- **TASK REQUIREMENTS**
Retype the material word for word, beginning at the line that contains "This screenshot has height=797, width=1080." and stopping after the line that contains "The width and". Leave the pictures out of your answer.
--- Start DATA SUPPLIED ---
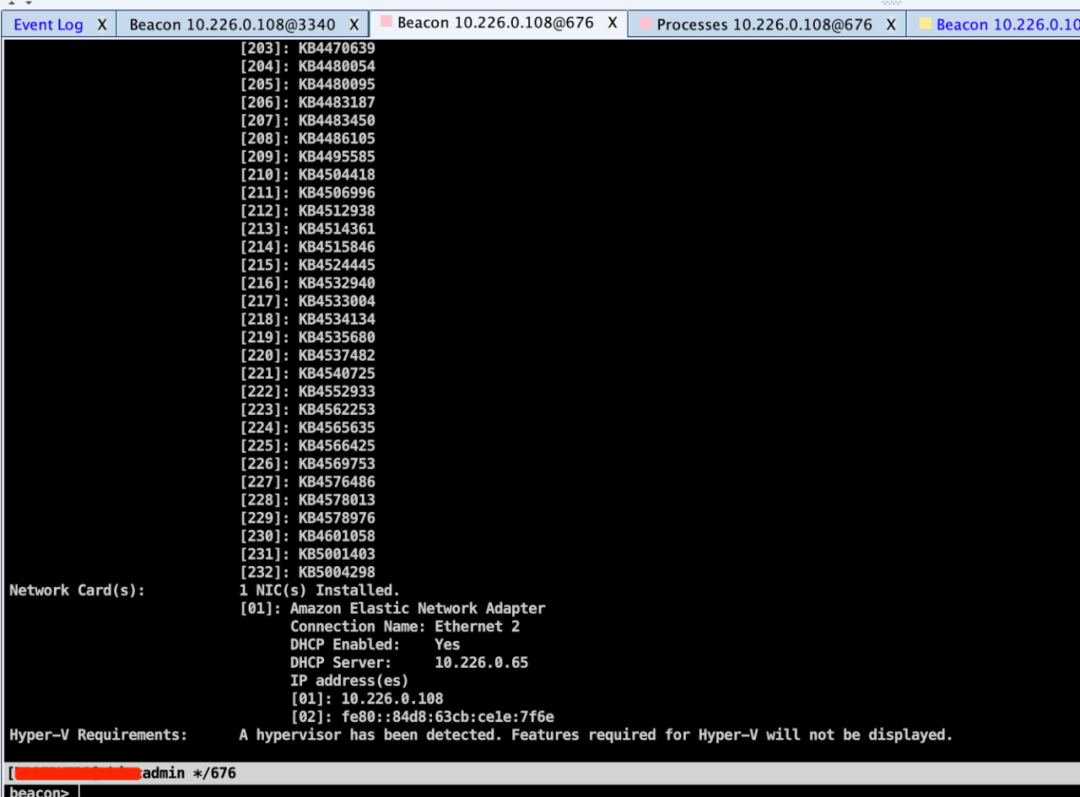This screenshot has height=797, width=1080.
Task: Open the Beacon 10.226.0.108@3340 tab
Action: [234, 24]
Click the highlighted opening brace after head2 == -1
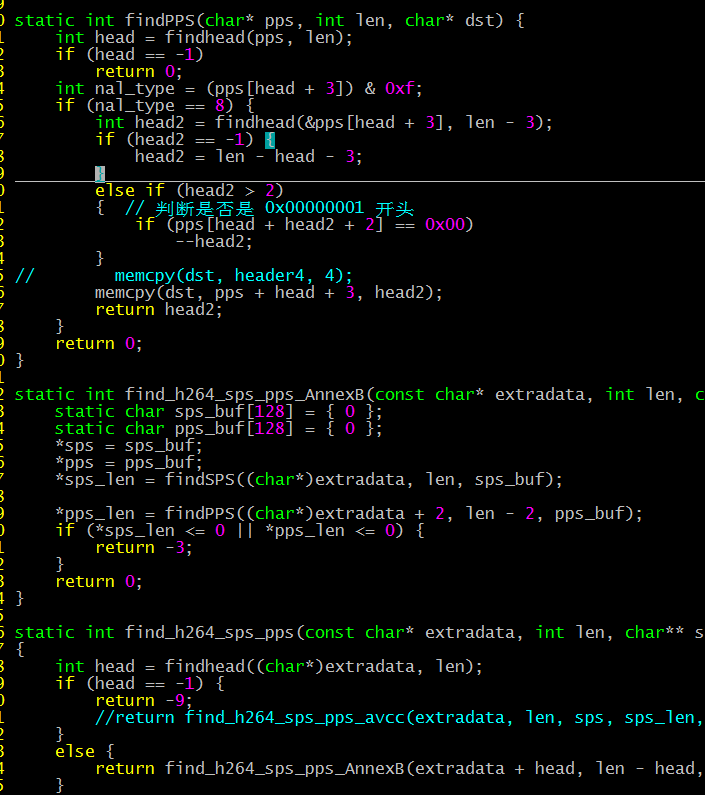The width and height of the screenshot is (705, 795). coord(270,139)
--- End DATA SUPPLIED ---
--- Start DATA SUPPLIED ---
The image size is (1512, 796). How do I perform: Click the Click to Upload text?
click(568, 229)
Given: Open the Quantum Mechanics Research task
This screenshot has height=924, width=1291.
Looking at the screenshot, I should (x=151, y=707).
--- End DATA SUPPLIED ---
- **ANSWER IN FULL**
This screenshot has height=797, width=1080.
Task: Open the Beacon 10.226.0.108@3340 tab
Action: [234, 24]
Click the highlighted opening brace after head2 == -1
The width and height of the screenshot is (705, 795). coord(270,139)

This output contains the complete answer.